The other guards helped Nicolas to his feet and led him in the same direction the albino had gone. He clutched the side of his chest and winced, doubling the pain when he gasped.

They walked for several minutes then came to a halt so fast he stumbled. There was nothing special about where they stopped. The place was empty. One of the guards turned toward the tube wall and Nicolas had a terrible thought.

They’re going to throw me out!

A hum emanated from the barrier wall, and those mental goose bumps returned. There was a vast ocean of energy just beyond his reach that recoiled every time he tried to draw it in.

A tearing sound startled him, and three bluish-grey wisps of barrier energy, liquid in form, emerged from the thin veil that separated them from the lake. They coalesced into two transparent walls spanned by a liquid ceiling ten feet above the ground. When the viscous energy had formed a hollow cube, it stopped moving and solidified into an opaque barrier wall.

Unlike the wall of the tube, which swirled with multihued wisps like the surface of a soap bubble, this cube looked as if the barrier had transformed into something as hard as metal.

The guards threw Nicolas into the cube, which forced him to grab his side in pain as he hit the far wall. Another aqueous wall rose up out of the floor and sealed him inside the cube. This wall was different from the others, however. It remained translucent and crackled with an energy that gave it a green tint. The guards stared at him and waved their hands around.

Nicolas looked at them through the green barrier as he stepped toward it. Their faces were expressionless, as far as he could tell, but the closer he got to the barrier the faster their gestures became.

He’d been captured, tortured, and even executed on this strange world. He’d survived his own drowning for what? To be beaten for no good reason? Enough was enough.

“You enjoy this, don’t you,” he said.

They backed away.

“You like torturing people? I didn’t even do anything!”

Speaking made him wince in pain, but he didn’t care. The broken rib was nothing next to what he’d already gone through on this hellhole of a world.

A light breeze danced into the cube through the green barrier and tickled his face. He raised his hands, palms out, and placed them about an inch away from the surface of the crackling energy. He moved them across surface of the barrier without touching it, and the cichlos waved their arms faster.

“Oh,
this
upsets you, but kicking my ass is perfectly fine,” Nicolas said.

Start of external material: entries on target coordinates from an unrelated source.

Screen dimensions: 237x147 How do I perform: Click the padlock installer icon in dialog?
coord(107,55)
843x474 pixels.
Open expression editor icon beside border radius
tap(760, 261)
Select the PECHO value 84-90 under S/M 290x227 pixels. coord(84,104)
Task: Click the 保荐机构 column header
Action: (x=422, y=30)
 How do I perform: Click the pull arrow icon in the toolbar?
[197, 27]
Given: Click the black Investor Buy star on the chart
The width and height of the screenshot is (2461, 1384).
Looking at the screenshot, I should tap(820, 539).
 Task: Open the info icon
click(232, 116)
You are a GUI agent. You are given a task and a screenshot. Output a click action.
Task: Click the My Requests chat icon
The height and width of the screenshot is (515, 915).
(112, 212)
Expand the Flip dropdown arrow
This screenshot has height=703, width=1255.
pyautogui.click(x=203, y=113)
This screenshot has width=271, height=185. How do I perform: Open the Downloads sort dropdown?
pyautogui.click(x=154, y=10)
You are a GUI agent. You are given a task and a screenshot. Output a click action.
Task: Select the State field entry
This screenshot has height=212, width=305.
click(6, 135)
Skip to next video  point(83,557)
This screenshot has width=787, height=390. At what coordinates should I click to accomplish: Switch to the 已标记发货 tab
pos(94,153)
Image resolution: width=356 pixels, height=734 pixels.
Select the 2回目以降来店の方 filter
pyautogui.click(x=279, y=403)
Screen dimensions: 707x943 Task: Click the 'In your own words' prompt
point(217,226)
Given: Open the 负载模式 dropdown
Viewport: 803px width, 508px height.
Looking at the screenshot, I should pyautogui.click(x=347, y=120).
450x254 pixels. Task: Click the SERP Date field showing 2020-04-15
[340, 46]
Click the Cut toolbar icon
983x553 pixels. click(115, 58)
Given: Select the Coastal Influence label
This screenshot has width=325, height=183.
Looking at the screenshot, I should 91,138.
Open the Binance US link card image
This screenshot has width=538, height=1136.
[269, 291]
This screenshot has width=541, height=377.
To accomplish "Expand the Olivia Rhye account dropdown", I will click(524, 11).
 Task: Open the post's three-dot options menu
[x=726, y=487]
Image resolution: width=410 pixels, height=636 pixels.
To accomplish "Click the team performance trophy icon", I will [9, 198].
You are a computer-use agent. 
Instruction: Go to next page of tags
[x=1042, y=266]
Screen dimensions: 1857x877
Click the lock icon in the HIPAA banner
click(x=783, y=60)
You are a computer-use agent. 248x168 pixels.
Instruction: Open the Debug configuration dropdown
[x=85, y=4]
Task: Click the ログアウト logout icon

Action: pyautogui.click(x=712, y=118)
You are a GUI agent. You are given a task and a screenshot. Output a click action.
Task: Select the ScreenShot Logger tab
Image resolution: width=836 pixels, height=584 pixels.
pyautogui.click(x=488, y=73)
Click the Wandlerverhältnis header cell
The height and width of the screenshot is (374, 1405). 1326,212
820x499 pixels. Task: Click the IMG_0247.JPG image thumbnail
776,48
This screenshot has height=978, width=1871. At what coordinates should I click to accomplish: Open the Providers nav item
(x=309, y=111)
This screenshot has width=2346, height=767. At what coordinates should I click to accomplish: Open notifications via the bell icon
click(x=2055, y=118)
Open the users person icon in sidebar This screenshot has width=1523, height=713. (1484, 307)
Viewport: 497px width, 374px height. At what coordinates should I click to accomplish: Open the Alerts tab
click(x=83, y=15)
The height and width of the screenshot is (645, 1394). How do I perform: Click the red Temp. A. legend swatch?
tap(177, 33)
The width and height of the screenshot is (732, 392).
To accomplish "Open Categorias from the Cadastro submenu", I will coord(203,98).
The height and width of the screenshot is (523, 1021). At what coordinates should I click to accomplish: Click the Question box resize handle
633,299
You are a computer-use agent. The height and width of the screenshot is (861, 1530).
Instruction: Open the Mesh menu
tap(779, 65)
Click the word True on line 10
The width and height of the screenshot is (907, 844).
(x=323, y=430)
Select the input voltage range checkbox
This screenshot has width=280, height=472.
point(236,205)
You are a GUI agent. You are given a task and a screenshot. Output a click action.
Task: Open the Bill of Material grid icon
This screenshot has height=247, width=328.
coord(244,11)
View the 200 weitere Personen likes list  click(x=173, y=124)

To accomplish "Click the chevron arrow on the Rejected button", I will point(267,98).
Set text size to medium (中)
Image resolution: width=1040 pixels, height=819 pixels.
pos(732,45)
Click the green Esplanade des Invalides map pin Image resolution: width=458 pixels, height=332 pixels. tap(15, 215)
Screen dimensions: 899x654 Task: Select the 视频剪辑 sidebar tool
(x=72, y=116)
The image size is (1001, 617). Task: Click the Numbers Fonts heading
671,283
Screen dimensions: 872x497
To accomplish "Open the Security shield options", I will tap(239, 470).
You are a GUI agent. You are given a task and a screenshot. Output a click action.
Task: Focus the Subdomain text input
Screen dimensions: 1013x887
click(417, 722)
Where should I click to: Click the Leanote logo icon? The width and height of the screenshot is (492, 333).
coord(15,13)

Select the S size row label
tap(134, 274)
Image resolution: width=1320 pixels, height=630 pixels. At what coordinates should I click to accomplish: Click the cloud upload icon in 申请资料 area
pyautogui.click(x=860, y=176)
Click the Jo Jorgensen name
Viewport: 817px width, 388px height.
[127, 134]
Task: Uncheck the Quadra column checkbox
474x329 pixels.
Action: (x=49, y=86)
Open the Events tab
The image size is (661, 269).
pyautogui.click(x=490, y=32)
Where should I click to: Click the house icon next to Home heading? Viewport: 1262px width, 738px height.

He took a deep breath and pushed both his hands through the green barrier.

White-hot energy blinded him, and all sensation disappeared as he was flung backward into the cell. He felt nothing—neither the ground beneath him, nor the breeze that had been circling around his face. He shook his head and sensation came flooding back. His hands felt like they were on fire, and when he looked at them, he wished he hadn’t. His right hand, which must have taken the bulk of the force, was unrecognizable, and the barrier had burned the other to the bone.